### TEKS BACAAN
++++++++++++++++++++

Skip to main content

The First Time


Rumah gue itu deket sama rumah dua sepupu dan rumah eyang gue, kepleset kulit pisang juga langsung nyampe. Gue punya banyak sepupu sebaya disini (bukan seumuran), mereka adalah Lathifah yang lahir tahun 1999, Putri (a.k.a Uti) yang lahir tahun 1998, Mba Fatimah yang lahir tahun 1992, Mba Icha yang lahir tahun 1989, dan Ibnu (a.k.a Inu) yang lahir tahun 1994.
Pertama-tama... gue akan bercerita waktu belajar naik sepeda untuk yang pertama kalinya. Jadi..... begini ceritanya..

++++++++++++++++++++

### DATA YANG DIBERIKAN
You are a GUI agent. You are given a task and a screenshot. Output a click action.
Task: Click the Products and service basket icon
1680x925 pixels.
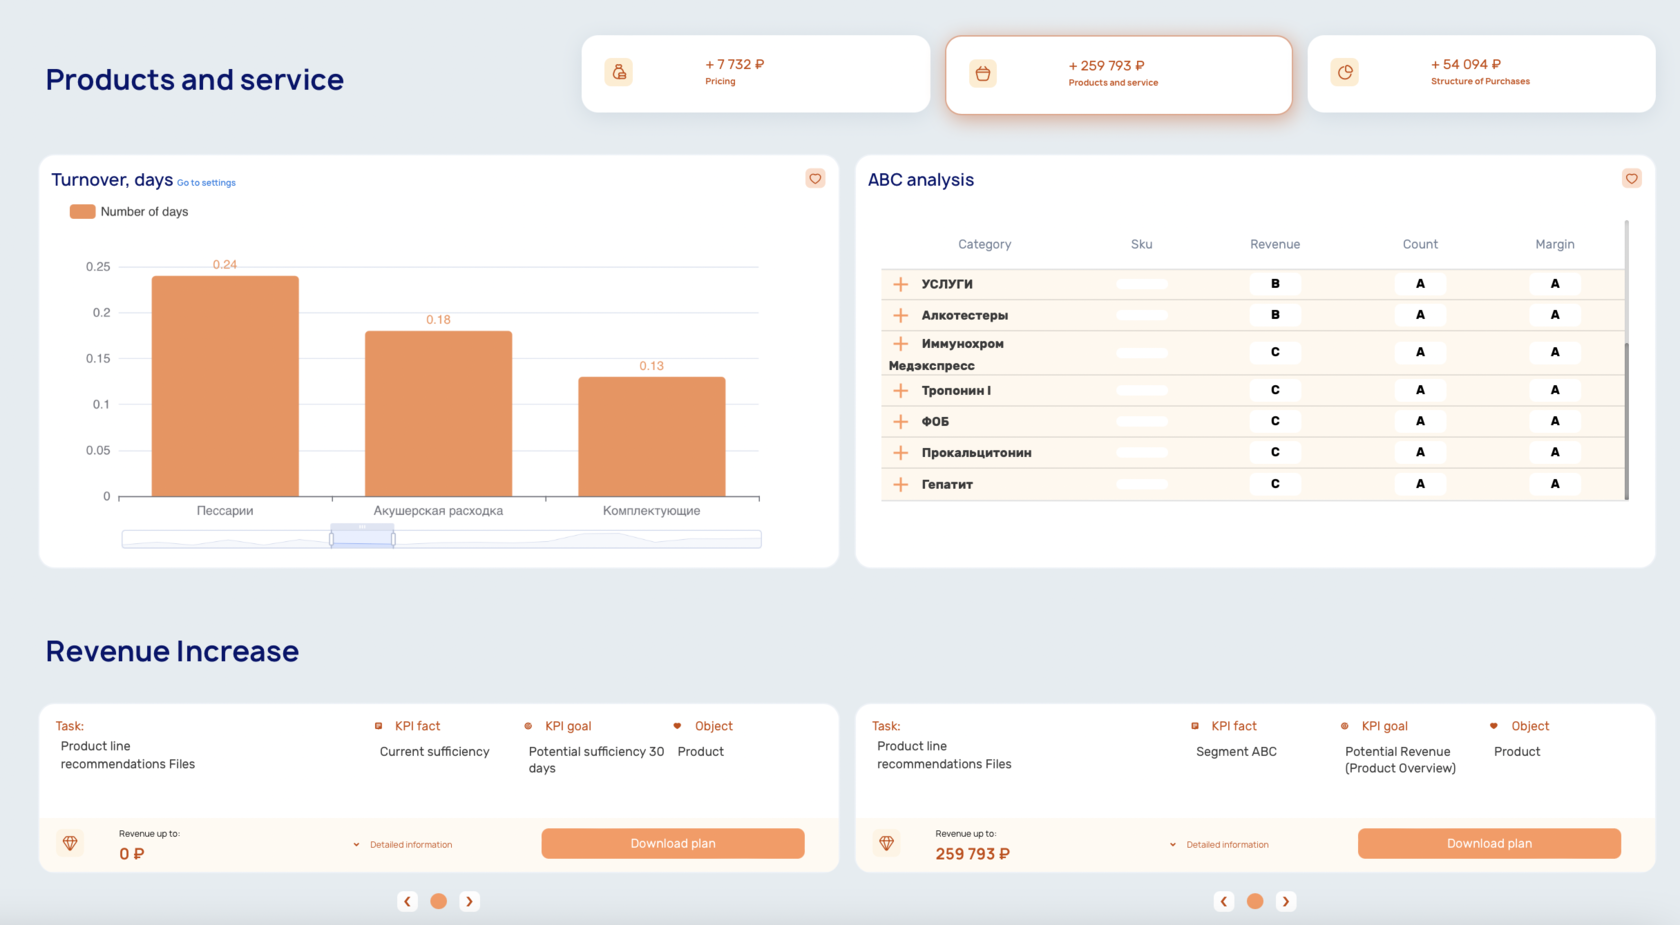coord(983,73)
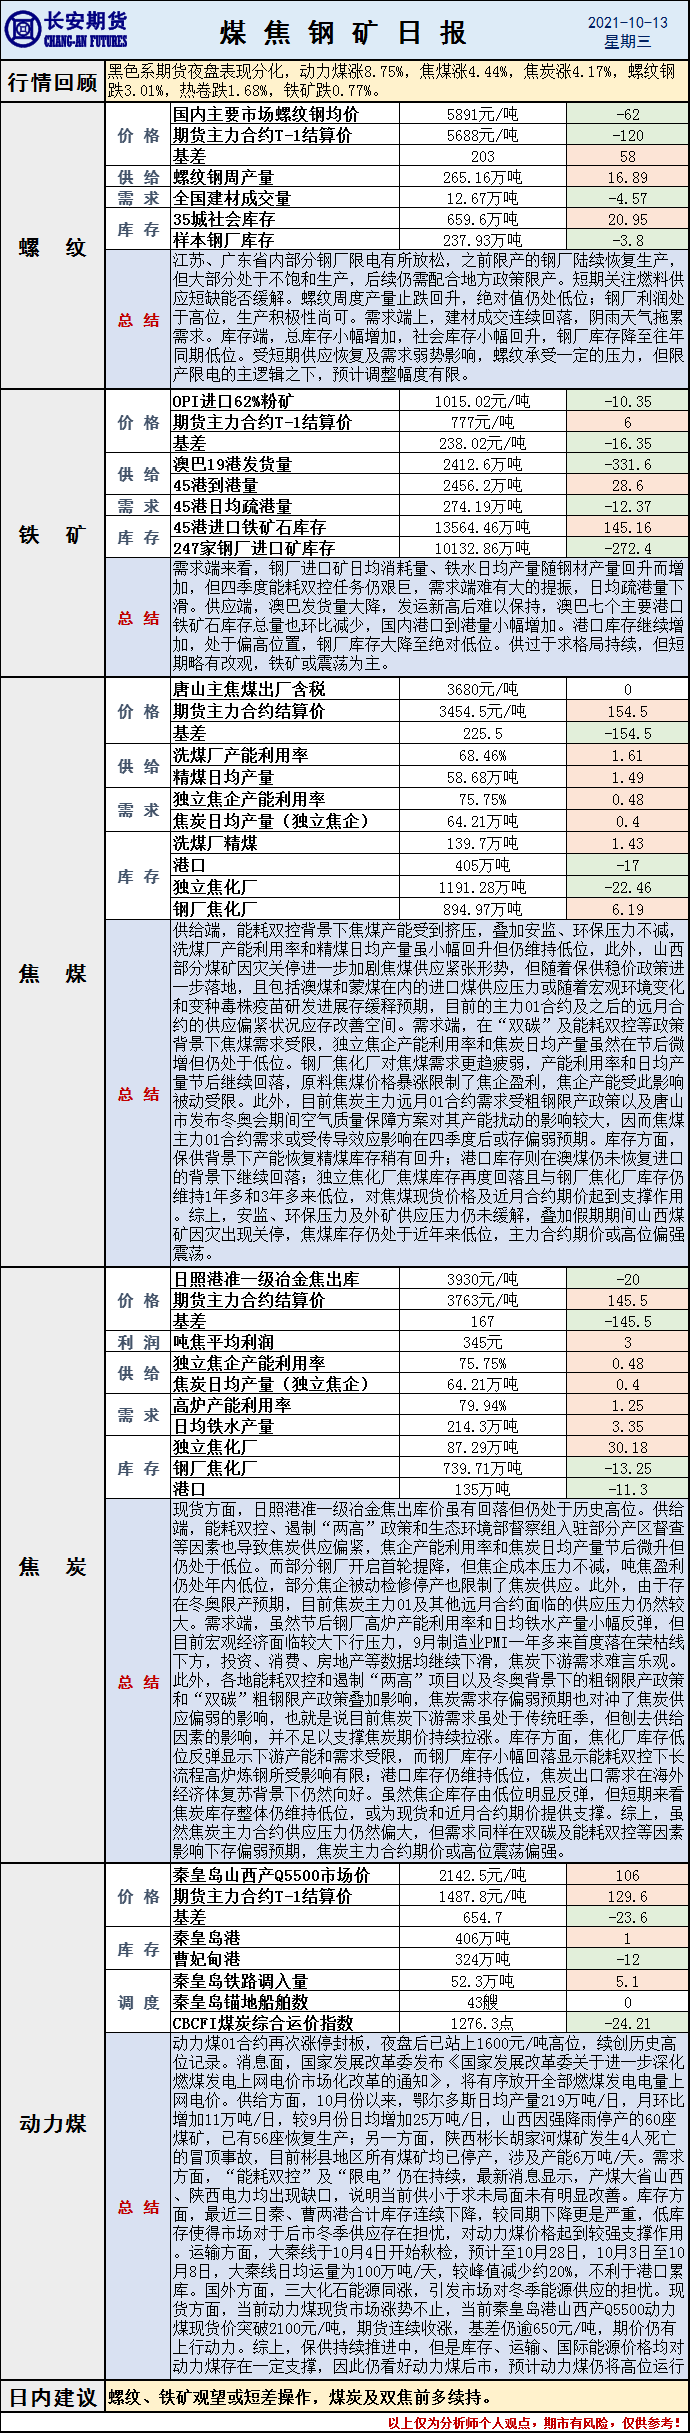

++++++++++++++++++++

### TUGAS YANG DIKERJAKAN
[1] Salinlah secara persis bagian teks bacaan yang dimulai dari "Skip to main" dan berakhir pada "Jadi..... begini ceritanya..".
[2] Jawablah pertanyaan berikut berdasarkan teks bacaan.
(a) Pada tahun berapa Lathifah lahir?
(b) Apa nama panggilan Ibnu?
(c) Peristiwa apa yang akan diceritakan pertama-tama?

### KUNCI JAWABAN
[1]
Skip to main content

The First Time


Rumah gue itu deket sama rumah dua sepupu dan rumah eyang gue, kepleset kulit pisang juga langsung nyampe. Gue punya banyak sepupu sebaya disini (bukan seumuran), mereka adalah Lathifah yang lahir tahun 1999, Putri (a.k.a Uti) yang lahir tahun 1998, Mba Fatimah yang lahir tahun 1992, Mba Icha yang lahir tahun 1989, dan Ibnu (a.k.a Inu) yang lahir tahun 1994.
Pertama-tama... gue akan bercerita waktu belajar naik sepeda untuk yang pertama kalinya. Jadi..... begini ceritanya..

[2]
(a) Tahun 1999.
(b) Inu.
(c) Waktu belajar naik sepeda untuk pertama kalinya.